Meiotic-associated genes SPO11 (At1g63990), ATM (At3g48190), ATR (At5g40820), SHOC1 (At5g52290), MS5 (At4g20900), MPS1/PRD2 (At5g57880), TPR-like (At1g04770), T21.H19 (At5g16280), ML1 (At5g61960), and At1g33420 (Table 1) showed altered expression in ams (Xu ) and interaction with AMS protein in preliminary ChIP-Seq studies. This suggests that AMS may be involved in direct regulation of these genes. The 1–2 kb promoter/upstream sequences of these putative meiosis-associated target genes were examined for motifs by the TRANSFAC (Transcription Factor Binding Sites) tool (www.biobase-international.com) for presence of AMS binding E-box elements. At least three E-box binding motifs were observed for each target (Fig. 7A), and no other enrichments of common motifs were identified. These regions were used to generate 150–250 bp PCR fragments to test for AMS binding to the target promotor regions by ChIP–PCR analysis.

Table 1.

Putative AMS target genes associated with pollen mother cell meiosis.

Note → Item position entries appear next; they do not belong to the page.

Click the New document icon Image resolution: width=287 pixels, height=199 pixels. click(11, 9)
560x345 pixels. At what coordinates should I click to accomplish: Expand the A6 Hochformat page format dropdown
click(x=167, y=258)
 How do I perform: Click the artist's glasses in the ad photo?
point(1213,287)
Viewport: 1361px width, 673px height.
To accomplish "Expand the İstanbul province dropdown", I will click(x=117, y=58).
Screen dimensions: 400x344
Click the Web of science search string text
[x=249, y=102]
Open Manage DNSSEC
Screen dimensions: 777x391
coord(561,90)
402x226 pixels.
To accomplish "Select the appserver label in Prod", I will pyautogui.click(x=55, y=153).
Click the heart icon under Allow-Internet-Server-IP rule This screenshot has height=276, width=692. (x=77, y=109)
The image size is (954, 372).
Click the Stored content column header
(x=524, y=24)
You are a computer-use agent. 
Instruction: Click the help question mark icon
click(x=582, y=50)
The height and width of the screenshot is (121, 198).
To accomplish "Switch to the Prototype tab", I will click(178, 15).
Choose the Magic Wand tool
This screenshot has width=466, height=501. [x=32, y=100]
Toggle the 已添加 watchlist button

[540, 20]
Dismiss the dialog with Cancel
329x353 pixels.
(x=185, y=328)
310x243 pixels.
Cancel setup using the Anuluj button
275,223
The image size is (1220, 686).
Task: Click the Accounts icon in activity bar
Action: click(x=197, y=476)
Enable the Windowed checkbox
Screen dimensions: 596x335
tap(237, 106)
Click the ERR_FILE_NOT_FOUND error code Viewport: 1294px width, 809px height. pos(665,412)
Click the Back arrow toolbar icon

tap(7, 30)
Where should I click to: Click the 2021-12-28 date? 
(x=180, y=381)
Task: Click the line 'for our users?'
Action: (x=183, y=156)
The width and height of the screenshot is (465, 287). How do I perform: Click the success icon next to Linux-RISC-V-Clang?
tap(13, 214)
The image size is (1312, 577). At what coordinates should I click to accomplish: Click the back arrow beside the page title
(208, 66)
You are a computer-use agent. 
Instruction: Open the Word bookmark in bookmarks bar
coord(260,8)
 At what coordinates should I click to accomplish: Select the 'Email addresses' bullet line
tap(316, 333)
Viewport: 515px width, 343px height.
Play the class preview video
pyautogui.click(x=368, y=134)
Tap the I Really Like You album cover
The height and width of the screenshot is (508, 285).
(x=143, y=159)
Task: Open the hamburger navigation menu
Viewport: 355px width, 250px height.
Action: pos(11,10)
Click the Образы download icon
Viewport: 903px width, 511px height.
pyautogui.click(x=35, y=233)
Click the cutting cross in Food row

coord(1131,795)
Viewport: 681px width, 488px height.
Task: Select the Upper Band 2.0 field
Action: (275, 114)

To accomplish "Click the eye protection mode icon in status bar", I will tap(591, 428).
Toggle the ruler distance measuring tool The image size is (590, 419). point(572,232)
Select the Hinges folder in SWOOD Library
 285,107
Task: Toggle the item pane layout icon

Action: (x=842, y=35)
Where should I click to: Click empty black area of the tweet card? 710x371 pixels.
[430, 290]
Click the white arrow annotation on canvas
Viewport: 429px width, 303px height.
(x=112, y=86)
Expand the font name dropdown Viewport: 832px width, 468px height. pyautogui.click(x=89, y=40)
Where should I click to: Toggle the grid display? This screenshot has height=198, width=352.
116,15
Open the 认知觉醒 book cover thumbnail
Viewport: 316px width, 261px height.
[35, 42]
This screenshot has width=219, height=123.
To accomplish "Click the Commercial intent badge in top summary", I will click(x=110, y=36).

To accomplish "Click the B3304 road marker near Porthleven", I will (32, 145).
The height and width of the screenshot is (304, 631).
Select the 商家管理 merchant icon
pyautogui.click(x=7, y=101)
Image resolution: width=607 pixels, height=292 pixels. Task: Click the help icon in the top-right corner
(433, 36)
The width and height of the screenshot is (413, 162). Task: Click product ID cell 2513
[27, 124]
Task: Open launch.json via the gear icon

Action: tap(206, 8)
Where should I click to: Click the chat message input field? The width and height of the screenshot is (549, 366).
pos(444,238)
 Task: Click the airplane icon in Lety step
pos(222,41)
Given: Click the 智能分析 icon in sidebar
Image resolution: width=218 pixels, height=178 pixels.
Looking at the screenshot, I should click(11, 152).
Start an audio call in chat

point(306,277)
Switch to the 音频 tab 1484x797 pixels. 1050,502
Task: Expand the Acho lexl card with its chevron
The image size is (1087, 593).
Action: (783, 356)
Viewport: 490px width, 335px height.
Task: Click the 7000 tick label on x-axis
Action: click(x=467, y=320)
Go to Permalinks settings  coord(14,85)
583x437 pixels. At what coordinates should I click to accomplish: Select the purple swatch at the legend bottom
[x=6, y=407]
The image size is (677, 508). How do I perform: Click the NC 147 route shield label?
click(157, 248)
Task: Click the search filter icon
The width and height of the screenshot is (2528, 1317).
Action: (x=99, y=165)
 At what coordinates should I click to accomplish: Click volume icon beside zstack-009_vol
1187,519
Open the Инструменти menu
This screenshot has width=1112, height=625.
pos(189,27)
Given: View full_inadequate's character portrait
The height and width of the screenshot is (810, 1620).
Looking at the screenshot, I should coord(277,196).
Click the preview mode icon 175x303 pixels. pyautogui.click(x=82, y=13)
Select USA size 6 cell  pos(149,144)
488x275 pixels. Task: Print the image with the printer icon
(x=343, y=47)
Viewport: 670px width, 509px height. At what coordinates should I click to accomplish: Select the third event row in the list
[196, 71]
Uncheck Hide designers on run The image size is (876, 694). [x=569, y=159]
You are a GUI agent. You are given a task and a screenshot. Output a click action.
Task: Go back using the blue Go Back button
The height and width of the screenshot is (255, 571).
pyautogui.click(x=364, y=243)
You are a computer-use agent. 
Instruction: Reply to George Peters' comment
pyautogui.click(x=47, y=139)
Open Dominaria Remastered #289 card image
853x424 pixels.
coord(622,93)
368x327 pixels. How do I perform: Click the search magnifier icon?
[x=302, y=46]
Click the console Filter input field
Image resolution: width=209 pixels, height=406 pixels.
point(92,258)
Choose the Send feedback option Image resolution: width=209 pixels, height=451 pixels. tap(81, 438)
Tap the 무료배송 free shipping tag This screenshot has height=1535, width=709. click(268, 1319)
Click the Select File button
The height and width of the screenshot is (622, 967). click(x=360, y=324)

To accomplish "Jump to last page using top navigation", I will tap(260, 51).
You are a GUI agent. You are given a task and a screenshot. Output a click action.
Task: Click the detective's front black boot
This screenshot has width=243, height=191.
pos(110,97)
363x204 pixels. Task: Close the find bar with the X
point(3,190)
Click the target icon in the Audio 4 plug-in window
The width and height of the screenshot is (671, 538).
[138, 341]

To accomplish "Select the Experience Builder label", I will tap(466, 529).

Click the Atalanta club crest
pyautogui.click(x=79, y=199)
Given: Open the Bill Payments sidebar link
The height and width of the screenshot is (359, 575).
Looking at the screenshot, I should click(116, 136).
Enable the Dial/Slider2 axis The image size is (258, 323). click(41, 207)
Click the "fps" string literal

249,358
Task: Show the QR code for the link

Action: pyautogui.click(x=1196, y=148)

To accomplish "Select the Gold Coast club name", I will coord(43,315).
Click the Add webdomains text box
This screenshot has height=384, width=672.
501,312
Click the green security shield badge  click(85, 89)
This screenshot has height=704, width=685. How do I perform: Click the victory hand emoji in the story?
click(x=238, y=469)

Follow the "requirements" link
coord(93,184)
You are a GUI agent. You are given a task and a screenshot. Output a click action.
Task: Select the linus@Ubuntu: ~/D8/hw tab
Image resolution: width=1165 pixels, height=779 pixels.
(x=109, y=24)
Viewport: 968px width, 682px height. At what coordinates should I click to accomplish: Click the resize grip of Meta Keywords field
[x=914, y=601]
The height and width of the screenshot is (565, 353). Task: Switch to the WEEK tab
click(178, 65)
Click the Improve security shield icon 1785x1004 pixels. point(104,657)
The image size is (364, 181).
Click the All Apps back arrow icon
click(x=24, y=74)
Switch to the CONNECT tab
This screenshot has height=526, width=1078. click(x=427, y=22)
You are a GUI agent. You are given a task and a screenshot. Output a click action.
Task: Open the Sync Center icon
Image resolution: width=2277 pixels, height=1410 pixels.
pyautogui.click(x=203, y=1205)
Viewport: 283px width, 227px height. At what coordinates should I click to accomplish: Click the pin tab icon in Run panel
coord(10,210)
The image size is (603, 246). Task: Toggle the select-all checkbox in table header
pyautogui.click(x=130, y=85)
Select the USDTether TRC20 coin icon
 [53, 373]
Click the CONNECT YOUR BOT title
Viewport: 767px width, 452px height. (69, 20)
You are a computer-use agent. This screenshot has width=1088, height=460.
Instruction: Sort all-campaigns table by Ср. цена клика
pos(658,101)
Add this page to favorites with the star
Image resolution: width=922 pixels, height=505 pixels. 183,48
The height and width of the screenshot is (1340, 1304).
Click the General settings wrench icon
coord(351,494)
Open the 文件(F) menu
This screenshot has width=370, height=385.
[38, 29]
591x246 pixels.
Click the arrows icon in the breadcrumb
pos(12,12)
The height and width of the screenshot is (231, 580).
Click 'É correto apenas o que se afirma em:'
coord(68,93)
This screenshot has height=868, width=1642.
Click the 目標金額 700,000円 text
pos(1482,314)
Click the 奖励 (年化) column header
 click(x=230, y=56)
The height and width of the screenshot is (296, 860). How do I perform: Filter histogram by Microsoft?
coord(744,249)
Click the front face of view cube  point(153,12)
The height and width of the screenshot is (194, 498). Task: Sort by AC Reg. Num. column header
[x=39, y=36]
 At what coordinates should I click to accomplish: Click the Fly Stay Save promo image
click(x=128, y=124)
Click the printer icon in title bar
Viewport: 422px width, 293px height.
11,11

AMS putative target gene	Gene name	Known function in Arabidopsis	Associated references
At1g63990	SPO11-2	Endonuclease responsible for the induction of DNA double strand breaks during meiosis	Stacey et al. (2006); Hartung et al. (2007)
At5g52290	SHOC1	Required for class I cross-overs during meiosis	Macaisne et al. (2011)
At5g57880	MPS1/PRD2	Involved in DNA double strand break formation and spindle organization in meiocytes; transcript expression reached its highest level in male meiocytes	de Muyt et al. (2009); Jiang et al. (2009)
At4g20900	MS5	Abnormalities after meiosis II in ms5, possibly due to disturbances in meiosis I or in proteins of the synaptonemal complex	Glover et al. (1998)
At5g61960	ML1	Meiotic abnormalities: pairing defects, fragmentation, and clumping of chromosomes	Kaur et al. (2006)
At1g33420	—	RING/FYVE/PHD zinc finger superfamily protein; likely involved in transcription	—
At1g04770	TPR-like SID2	48% identity with MS5 family protein	Blatch and Lassle (1999)
At3g48190	ATM	Signal transducer in DNA damage repair machinery, signals the existence of DNA double-strand breaks	Garcia et al. (2003)
At5g40820	ATR	Signals the presence of DNA single-stranded breaks, mostly at stalled replication forks	Culligan et al. (2004)
At5g16280	T21.H19	Tetratricopeptide repeat (TPR)-like superfamily protein; 96.5% identity with Arabidopsis lyrata involved in protein trafficking	—

Fig. 7.

AMS binds directly to the promoters of selected meiotic-associated genes to regulate their expression. (A) ChIP–qPCR analysis of the enrichment of AMS regulatory targets compared with WBC27 positive control. Predicted E-boxes in the promoter region represented by dark vertical lines and promoter regions analysed by ChIP–qPCR and EMSA represented by dotted line and arrows. (B) Fold enrichment represents the fold change in +Ab (antibody) compared with −Ab samples, normalized to WBC27 fold change. qPCR data were gathered from three biological and two technical replicates. *Significant changes based on Student’s t-test, P<0.05. Error bars represent SD. (C) EMSA using digoxigenin-labelled probes without AMS protein or unlabelled probes (lane 1); lanes 2–4 show AMS protein and DIG-labelled probe with increasing amount of competitor DNA (10× and 100×, respectively). Gel retardation indicates the binding of the AMS to promoters of the target genes. (D) Relative expression values based on qRT-PCR analysis measured in whole inflorescence in wild-type (Col-0), ams, and AMSprom:AMS-GR-YFP in WT Col-0 background, showing up-regulation in ams mutant and down-regulation in the AMSprom:AMS-GR-YFP line 24 h after AMS induction by DEX. Expression was normalized to wild-type for ams and to AMS-GR-YFP without DEX for AMS-GR-YFP 24 h after DEX. *Significant changes based on Student’s t-test, P<0.05. Error bars represent SE.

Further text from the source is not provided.